### Texto:
==========

INICIAL
POR QUE ESTE SITE
O QUE SABER
VISTO LIDO & ESCRITO
PARA SABER MAIS
CONTATO


Em algum lugar do futuro

Francisco Neto de Assis

Perguntaram outro dia para um renomado cientista estudioso da memória humana, por quê os idosos lembram com muita nitidez de acontecimentos de um passado distante e com freqüência se esquecem de fatos recentes. Segundo sua resposta, pelo menos ao nível atual do conhecimento, a ciência não tem uma explicação para este fenômeno. Entretanto, na qualidade de bom pesquisador, e deixando de lado o frio raciocínio científico, ele arriscou uma hipótese, segundo a qual as pessoas não se esquecem com facilidade de detalhes dos tempos em que foram mais felizes. E a felicidade seria maior na medida inversa das perdas ao longo de nossa existência.

==========

### Enunciado 1:
Copie integralmente os registros, sem as imagens, desde a linha que contém "Task: Sort table by Event Date header" até a linha que contém "Action: click(996, 545)", inclusive, somando 12 a cada número das coordenadas de resposta.
O texto e os registros são materiais independentes entre si.

### Registros fornecidos:

==========

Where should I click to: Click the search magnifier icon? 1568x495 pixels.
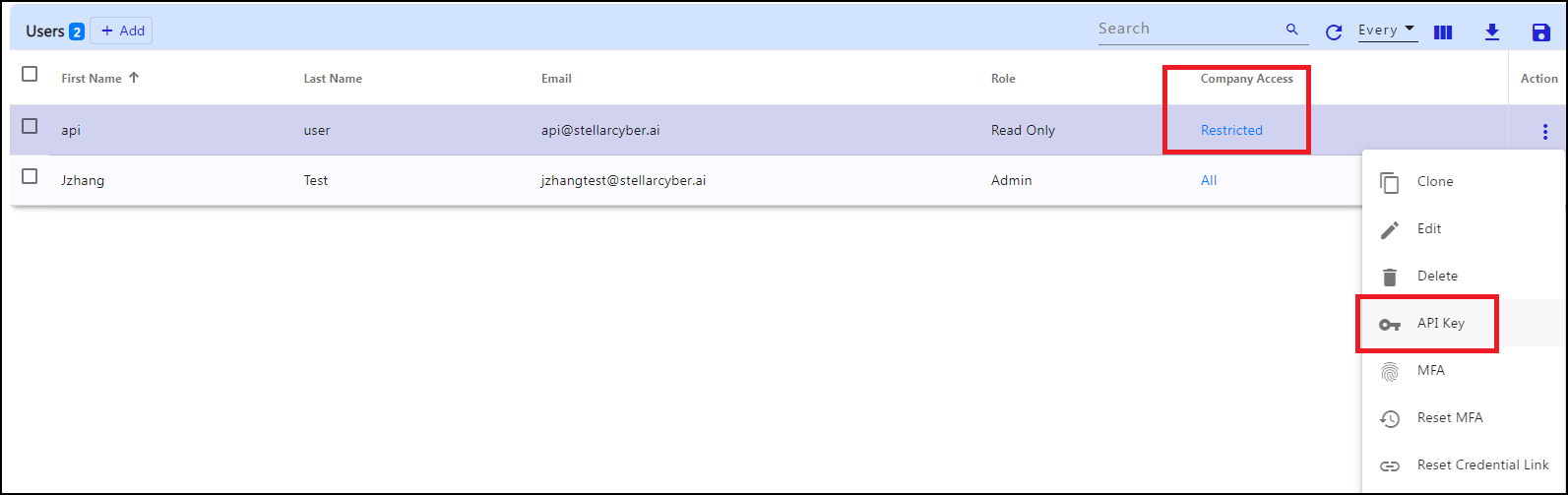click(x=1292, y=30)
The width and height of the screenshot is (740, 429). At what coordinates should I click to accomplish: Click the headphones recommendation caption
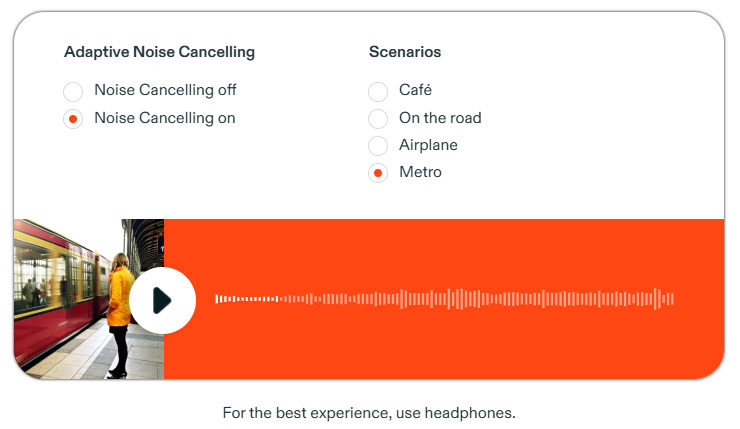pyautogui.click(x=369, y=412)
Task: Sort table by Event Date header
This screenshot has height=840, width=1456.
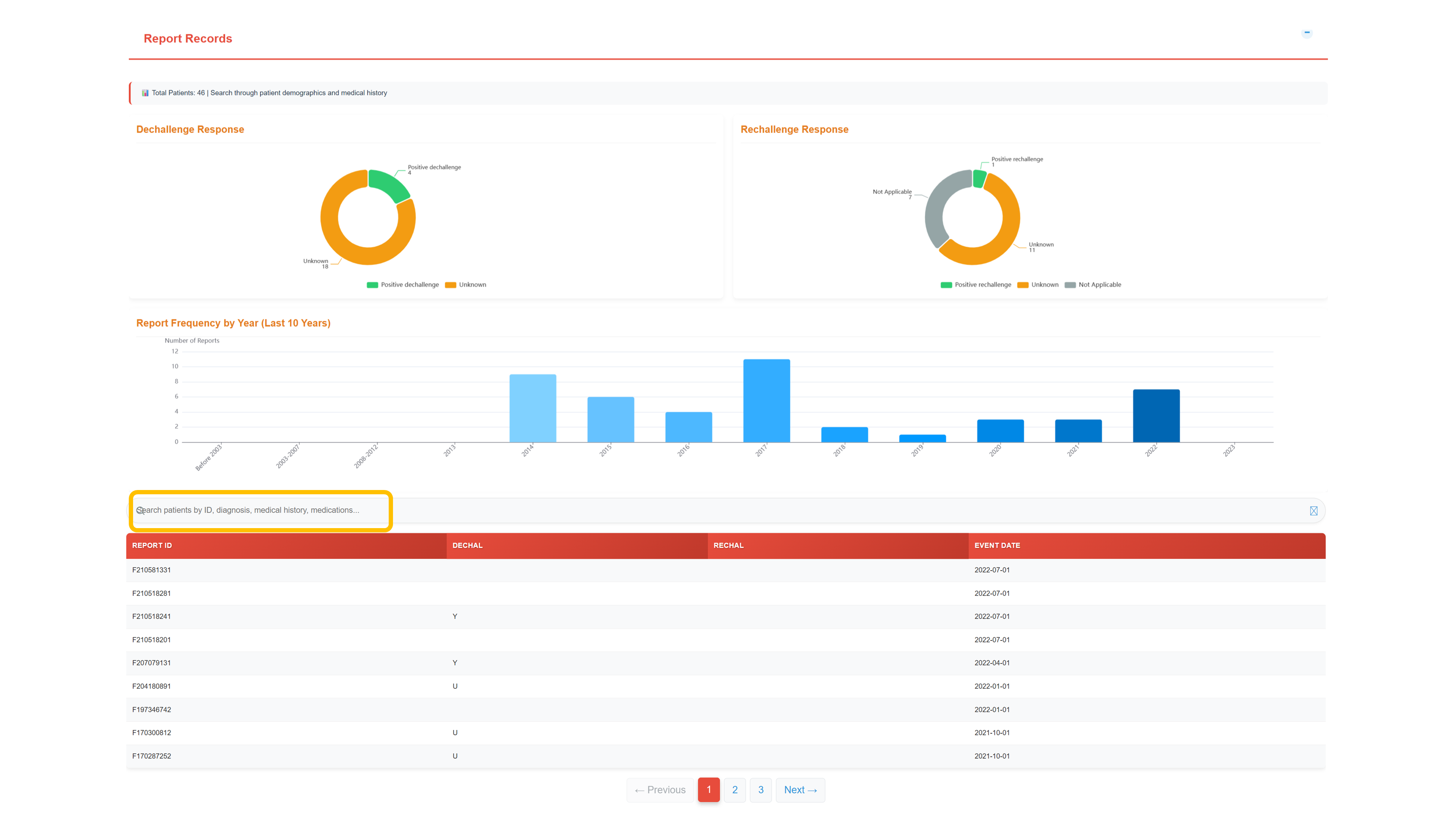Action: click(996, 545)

==========

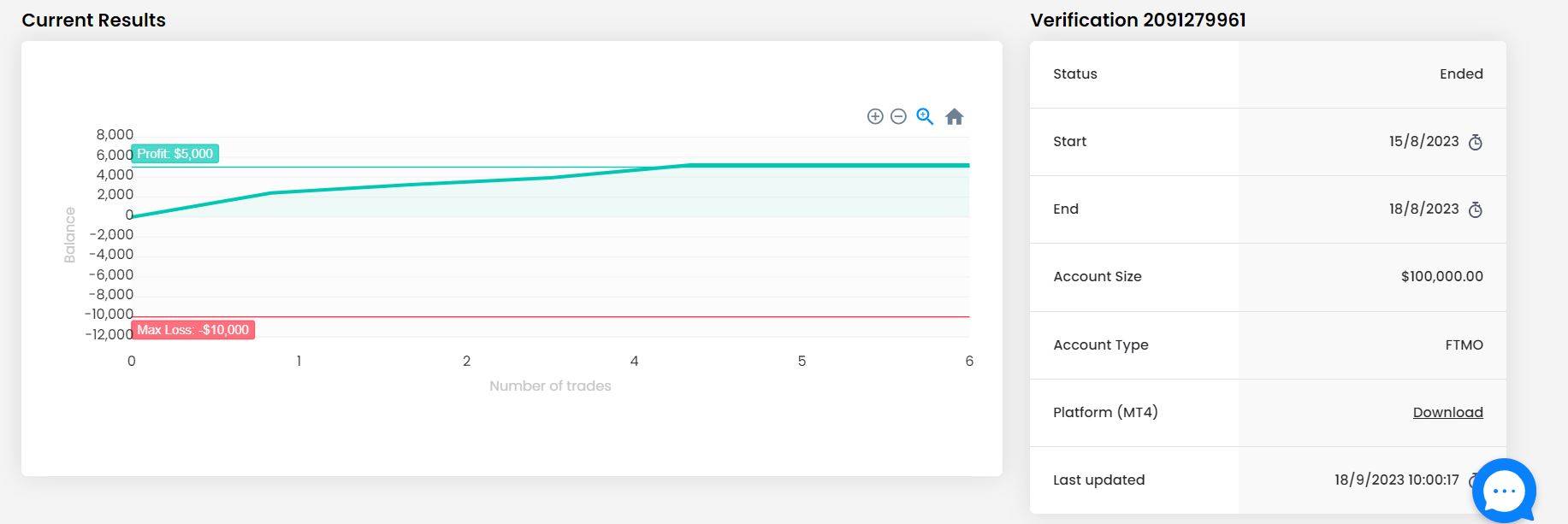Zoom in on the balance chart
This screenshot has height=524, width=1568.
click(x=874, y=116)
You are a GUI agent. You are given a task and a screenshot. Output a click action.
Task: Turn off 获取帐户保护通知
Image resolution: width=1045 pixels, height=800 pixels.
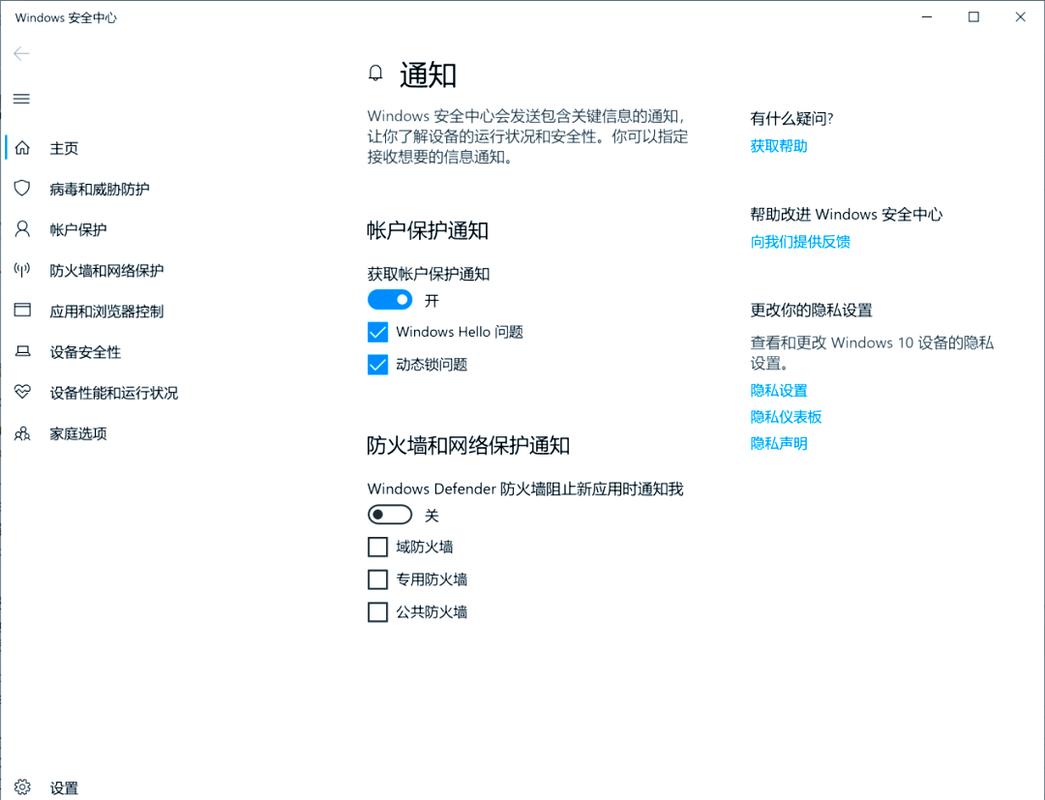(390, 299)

==========

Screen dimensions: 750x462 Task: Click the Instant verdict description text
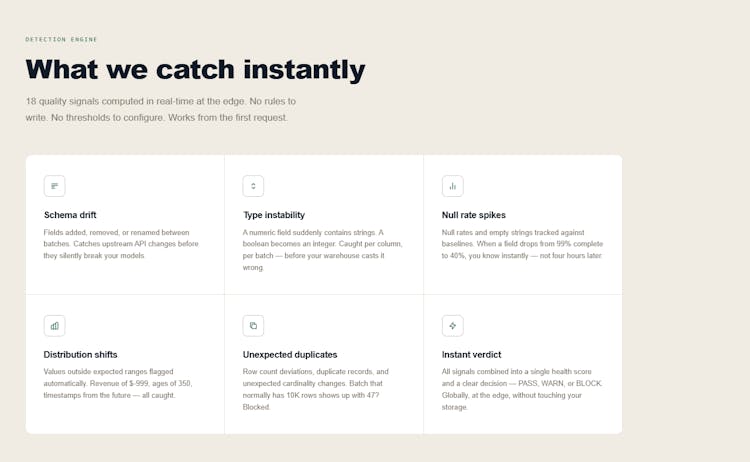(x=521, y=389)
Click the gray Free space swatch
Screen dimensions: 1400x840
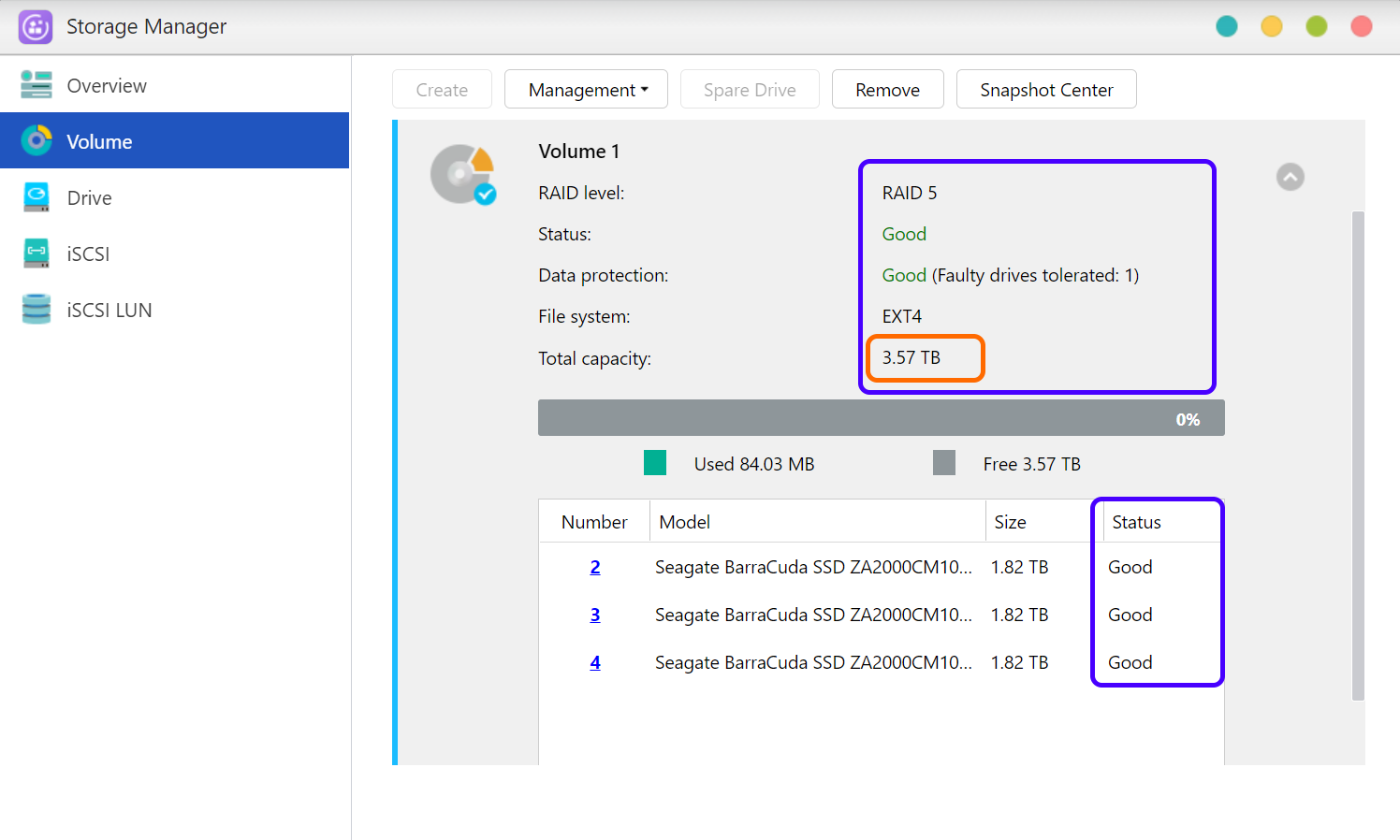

==========

### Enunciado 2:
Segundo o texto, que hipótese o cientista arriscou para explicar a memória dos idosos?

### Resposta 1:
Task: Sort table by Event Date header
This screenshot has height=840, width=1456.
Action: click(1008, 557)

### Resposta 2:
A de que as pessoas não se esquecem com facilidade de detalhes dos tempos em que foram mais felizes.